GIVEN DATA.
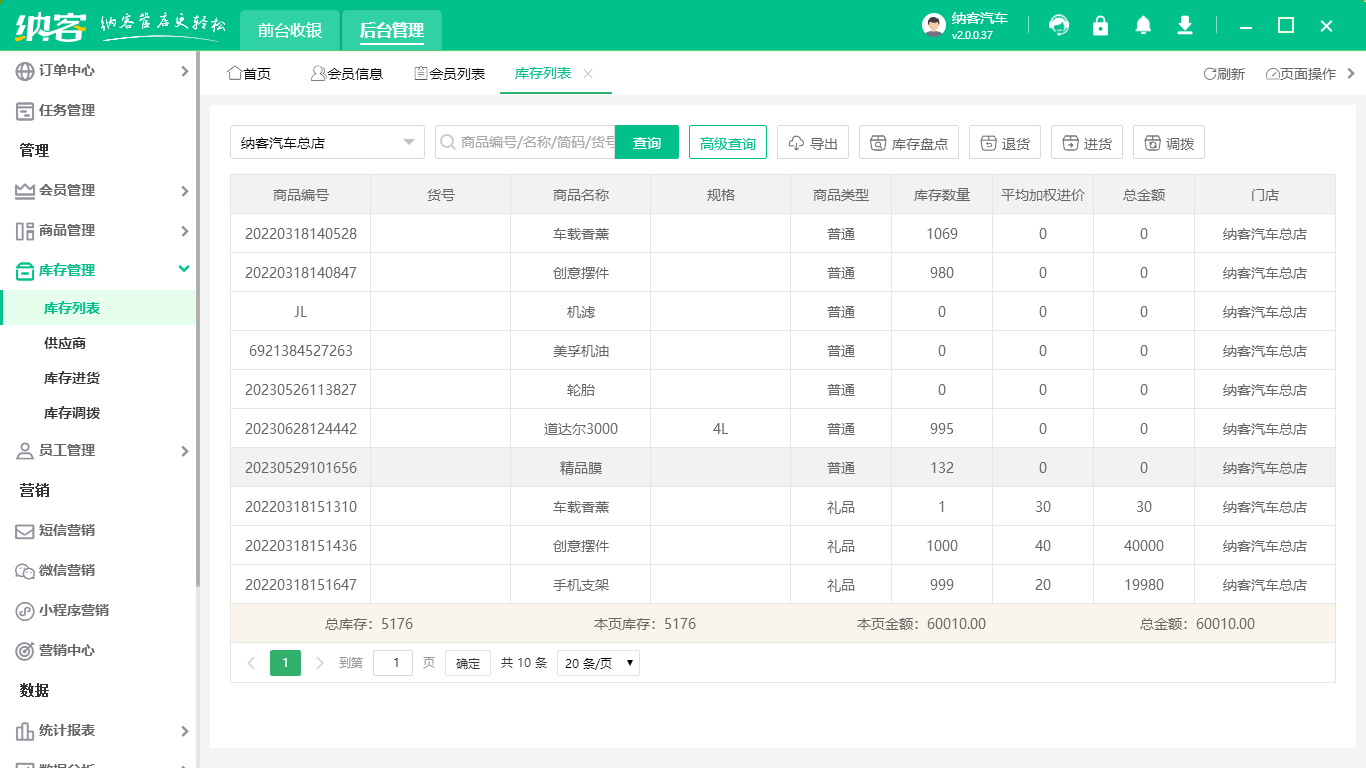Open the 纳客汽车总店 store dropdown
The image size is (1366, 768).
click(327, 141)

* * *

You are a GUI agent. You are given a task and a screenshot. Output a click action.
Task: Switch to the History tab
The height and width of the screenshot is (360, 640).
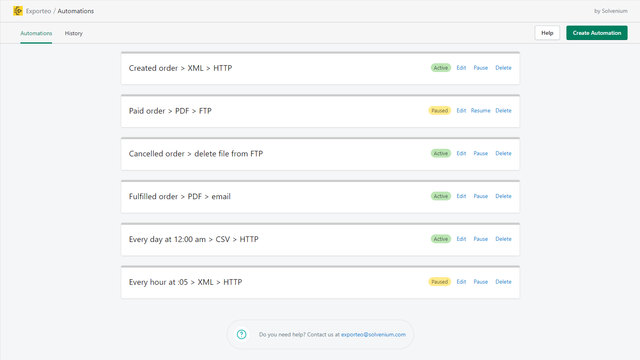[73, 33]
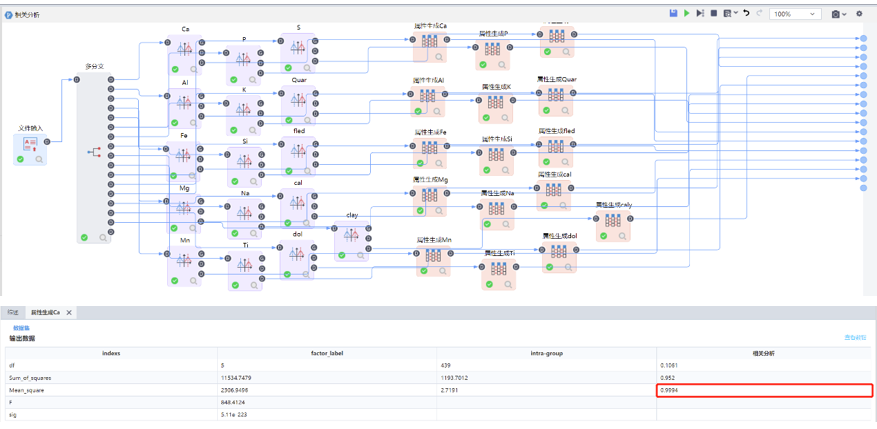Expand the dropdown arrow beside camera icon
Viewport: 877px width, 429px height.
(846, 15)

INSTRUCTIONS FOR THE TASK.
Retype the rows from the line containing "Open the 纳客汽车总店 store dropdown" through the line containing "click(327, 141)", keeping every line identical and leaving the pictures out.

RIGHT ANSWER.
Open the 纳客汽车总店 store dropdown
The image size is (1366, 768).
click(327, 141)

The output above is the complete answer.